The first 40 minutes don't even feature Lawrence at all, as Pratt comes to reckon with his situation, and then when she is brought to life, the audience is subjected to her learning how to cope with the loneliness of her situation as well. The audience is also subjected to a lot of boring "getting to know you" moments leading up to the world's most obvious romance. Let's face it, if the last person you'll ever see is one of these two gorgeous people, would you resist making a connection with them?
Lawrence discovers that Pratt forced her out of her pod, and winds up freaking out in the first annoying performance of her career. Then, the space station they're on suddenly goes haywire, apparently for the sole purpose of tricking audiences into thinking they got something for their money other than watching these two actors make googly eyes at each other for two hours.
The way that they resolve the crisis defies all logic, and the scenario is nowhere near as complex as it should be. It also leads to an ending that feels completely rushed, poorly thought out and unearned.
The movie only has one S word for foul language, but audiences will see Pratt's bare derriere a couple times as he's in a shower or roaming the hallways, and there are two brief shadowy sex scenes and a third moment where the camera turns away as the pair are about to have sex in an empty cafeteria. On the plus side, Pratt offers her a wedding ring even though there's no way in the universe they can get married by another person.
"Collateral Beauty": Will Smith plays a successful ad exec named Howard who is traumatized by the death of his young daughter and has spent the past two years sleepwalking through life. But when a huge offer comes to buy out his agency and his closest friends and co-workers (played by Michael Pena, Edward Norton and Kate Winslet) believe the sale is at risk due to his lack of interest, they step in for an unusual intervention.

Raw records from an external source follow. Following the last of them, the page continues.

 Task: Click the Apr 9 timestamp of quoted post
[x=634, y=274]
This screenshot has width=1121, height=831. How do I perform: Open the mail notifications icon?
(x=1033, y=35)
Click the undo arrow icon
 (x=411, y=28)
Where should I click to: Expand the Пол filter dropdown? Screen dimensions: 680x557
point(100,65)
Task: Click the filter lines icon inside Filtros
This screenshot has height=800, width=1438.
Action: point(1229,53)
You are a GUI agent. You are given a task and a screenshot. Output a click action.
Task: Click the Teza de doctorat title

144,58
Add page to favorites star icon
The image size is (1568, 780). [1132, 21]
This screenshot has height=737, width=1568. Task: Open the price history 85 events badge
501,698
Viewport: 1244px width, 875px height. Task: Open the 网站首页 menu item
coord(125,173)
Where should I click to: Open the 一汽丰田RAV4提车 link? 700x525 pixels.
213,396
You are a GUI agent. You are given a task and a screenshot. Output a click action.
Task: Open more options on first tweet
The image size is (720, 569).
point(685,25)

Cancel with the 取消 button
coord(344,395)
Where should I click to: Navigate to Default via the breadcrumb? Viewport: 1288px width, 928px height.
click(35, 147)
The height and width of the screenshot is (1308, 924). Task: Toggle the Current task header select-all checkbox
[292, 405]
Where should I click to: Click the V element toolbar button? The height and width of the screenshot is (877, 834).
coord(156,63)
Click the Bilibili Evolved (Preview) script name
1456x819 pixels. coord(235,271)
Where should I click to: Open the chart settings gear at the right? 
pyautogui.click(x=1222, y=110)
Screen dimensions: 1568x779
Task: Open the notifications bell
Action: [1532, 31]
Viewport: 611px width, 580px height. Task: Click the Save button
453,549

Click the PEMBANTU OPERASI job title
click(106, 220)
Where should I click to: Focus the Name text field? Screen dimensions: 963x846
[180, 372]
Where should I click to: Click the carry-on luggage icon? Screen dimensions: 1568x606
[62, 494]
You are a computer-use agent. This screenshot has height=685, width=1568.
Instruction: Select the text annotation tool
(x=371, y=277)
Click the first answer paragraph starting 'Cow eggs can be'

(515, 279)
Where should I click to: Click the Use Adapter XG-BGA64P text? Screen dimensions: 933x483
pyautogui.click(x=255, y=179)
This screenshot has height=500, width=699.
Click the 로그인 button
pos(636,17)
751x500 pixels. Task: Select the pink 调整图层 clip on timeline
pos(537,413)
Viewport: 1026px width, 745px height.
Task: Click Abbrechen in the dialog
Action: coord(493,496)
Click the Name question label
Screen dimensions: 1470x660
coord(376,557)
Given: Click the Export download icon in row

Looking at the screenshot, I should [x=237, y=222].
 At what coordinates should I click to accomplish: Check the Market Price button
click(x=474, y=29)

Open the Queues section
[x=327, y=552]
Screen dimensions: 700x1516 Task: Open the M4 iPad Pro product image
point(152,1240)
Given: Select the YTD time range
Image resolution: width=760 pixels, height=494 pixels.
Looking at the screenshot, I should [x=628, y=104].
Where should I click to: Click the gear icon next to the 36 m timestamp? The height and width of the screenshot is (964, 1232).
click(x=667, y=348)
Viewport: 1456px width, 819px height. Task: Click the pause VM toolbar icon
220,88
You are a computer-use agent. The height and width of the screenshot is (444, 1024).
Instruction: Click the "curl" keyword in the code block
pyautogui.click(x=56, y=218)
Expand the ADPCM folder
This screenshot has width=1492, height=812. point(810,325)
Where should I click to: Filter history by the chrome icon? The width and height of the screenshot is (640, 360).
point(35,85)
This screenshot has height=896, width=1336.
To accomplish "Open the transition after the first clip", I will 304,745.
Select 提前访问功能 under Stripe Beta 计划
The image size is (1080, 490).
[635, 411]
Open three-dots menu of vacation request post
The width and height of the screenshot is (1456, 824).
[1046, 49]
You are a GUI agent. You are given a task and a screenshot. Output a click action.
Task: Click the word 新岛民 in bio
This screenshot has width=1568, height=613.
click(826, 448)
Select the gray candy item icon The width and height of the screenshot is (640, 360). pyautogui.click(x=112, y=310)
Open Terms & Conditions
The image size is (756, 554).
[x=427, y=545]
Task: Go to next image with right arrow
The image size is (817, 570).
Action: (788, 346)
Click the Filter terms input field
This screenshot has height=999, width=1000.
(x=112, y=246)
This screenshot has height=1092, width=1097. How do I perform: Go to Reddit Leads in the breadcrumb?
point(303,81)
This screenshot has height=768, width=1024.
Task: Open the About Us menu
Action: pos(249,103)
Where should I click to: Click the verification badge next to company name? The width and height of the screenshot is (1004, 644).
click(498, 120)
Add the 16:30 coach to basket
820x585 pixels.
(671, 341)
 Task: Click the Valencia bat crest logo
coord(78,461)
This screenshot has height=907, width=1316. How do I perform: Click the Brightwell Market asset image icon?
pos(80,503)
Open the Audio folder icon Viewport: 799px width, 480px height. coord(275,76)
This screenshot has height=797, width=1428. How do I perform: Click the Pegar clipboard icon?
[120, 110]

The friends hire actors to play human manifestations of Time, Love and Death, because Howard writes letters to those concepts as his way of processing his grief. When Death (Helen Mirren), Love (Keira Knightley) and Time (Jacob Latimore) arrive in real-world settings and make Howard believe that only he sees them, he goes for help to a grief-support group that helps him begin real healing, by making him appreciate the good that still remains in his life – aka the "collateral beauty."
This may all sound like a great and moving concept for a movie, but the script by Allen Loeb is almost stupendously awful. Characters explain things, in-depth and all the time, while the actors look bored. It's a shame that there is such an amazing cast (Smith, Mirren, Norton, Winslet, and Knightley) who apparently didn't bother to read the script thoroughly before cashing their paychecks.
To see another movie that handles issues of grief and death in a much more powerful, profound and moving way, check out "A Monster Calls." "Monster" opens in ten major cities this weekend, but I'll review it when it goes nationwide on Jan. 6.